Monday, May 6, 2013

Show review: GOAT at Empty Bottle, 5/2

By Gene Wagendorf III   

GOAT | Photo Credit: Gene Wagendorf III

There's an astonishing amount of mystery that surrounds GOAT, a collective of psychedelic voodoo rockers from Korpilombolo, Sweden. The town is said to still bear the curse of the followers of a traveling witch doctor, most of whom were driven out upon being discovered by Christian crusaders. That dark magic, combined with the centuries-long influence of voodoo culture in Korpilombolo, has allegedly shaped the music GOAT plays now. It's trance-like, made up of relentless rhythms embellished with wild bouts of improvisation. Passed down from generation to generation, the music is said to have been performed by various "versions" of GOAT, with only this recent incarnation finally laying down some wax. World Music, the band's aptly-titled debut record, was released by Rocket Recordings to much critical acclaim. There are plenty of questions and ambiguity still surrounding the band and its origins- an impressive accomplishment on its own in a post-Google world. GOAT is currently in the midst of their first American tour, and were in town Thursday for a sold out show at The Empty Bottle.

GOAT | Photo Credit: Gene Wagendorf III
Clad in a hodgepodge of hoods, masks and tunics, three members of GOAT approached the stage in bizarrely unassuming fashion, patiently tuning their instruments as the energy in the crowd began to swell. A softly plucked string or two gave way to a lithe snippet of melody, and then a little more, as the two guitar players and the bassist coyly tested the waters.Within moments a drummer and a conga player emerged, allowing "Diarabi," the lead track from World Music, to take off. Smoky, Middle-Eastern leads danced over crunchy riffing and almost whispered jazz percussion. By the time GOAT's two female vocalists/percussionists had snaked through the crowd to the stage, the party was on. Trying to nail down a genre for GOAT became an instantly comic exercise in futility by song two, when the band leaned into "Golden Dawn." Riding Afro-beat rhythms and humming bass, the guitar players went manic on psych solos and chicken scratch riffs reminiscent of of Jimmy Nolen's sexiest work for James Brown.

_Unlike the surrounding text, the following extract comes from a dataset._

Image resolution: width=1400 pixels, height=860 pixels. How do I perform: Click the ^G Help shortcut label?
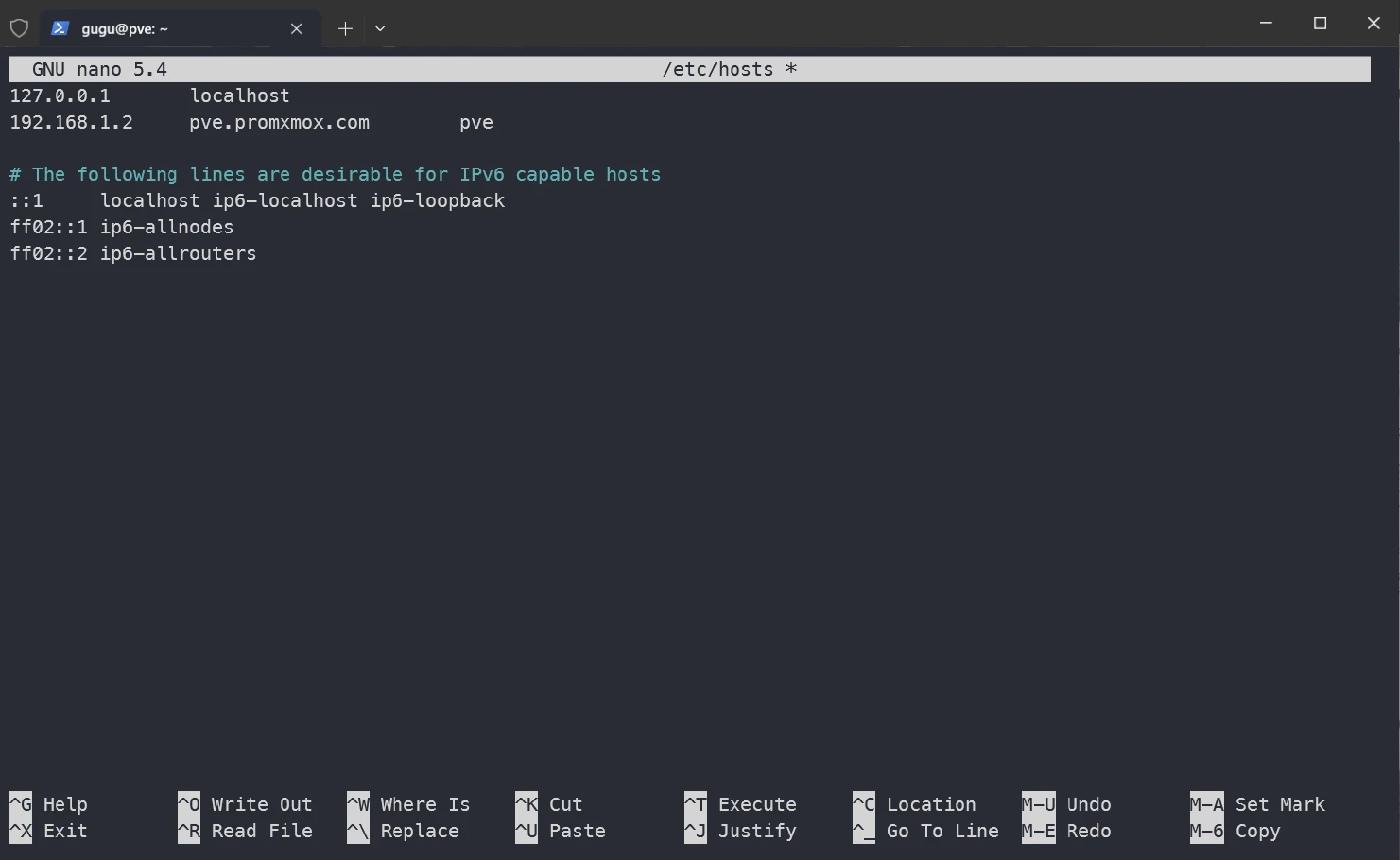click(x=48, y=804)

Jungle rock, magic disco, gypsy funk, Afro-psych- take your pick- GOAT was all of them and more. Tribal beats came loaded with classic metal guitar assaults, while jangled 60s pop hooks tangled with folk incantations. The group's performance of "Run to Your Mama" was especially impressive for how it managed to make the hypnotic glee of Fela Kuti percussion a natural fit for Black Sabbath-esque gloom riffs. The band jammed through most of World Music, as well as both sides of their forthcoming Sub Pop 7-inch Dream Building, using the live format to show off their incredible creativity and synchronicity. GOAT's perfectly ferocious rhythm section provided a framework for bursts of improvisation; each member taking his or her turn to shine during extended jam sessions. The crowd responded with resounding love- dancing, cheering, whooping, smiling and enthusiastically inviting GOAT back onstage for an encore at set's conclusion.

GOAT | Photo Credit: Gene Wagendorf III
For its part, through limited English, the band repeatedly thanked the crowd for the outpouring. Adorned in sacramental attire, completely hidden under masks and jewelry, little of GOAT's individual members was revealed by set's end. The two singers danced like lysergic priestesses at an underground Bacchanalia, the percussionists raged with uncanny focus and the guitar players rocked while keeping oddly stoic. GOAT only let their veil down briefly, to implore the crowd to buy merchandise from and donate to Austin psychedelic rock act Holy Wave, who opened and, unfortunately, had money stolen from their van during their set. Few of the questions surrounding GOAT were answered, but their legend did grow. The evening felt magical, whether as result of ancient Swedish voodoo or the simple power of amazing music. As genre lines were repeatedly obliterated, the act of listening to a truly global music inspired an overwhelming sense of humanness. Rare is the band that makes that kind of emotional impact, and even rarer is one that sounds like GOAT.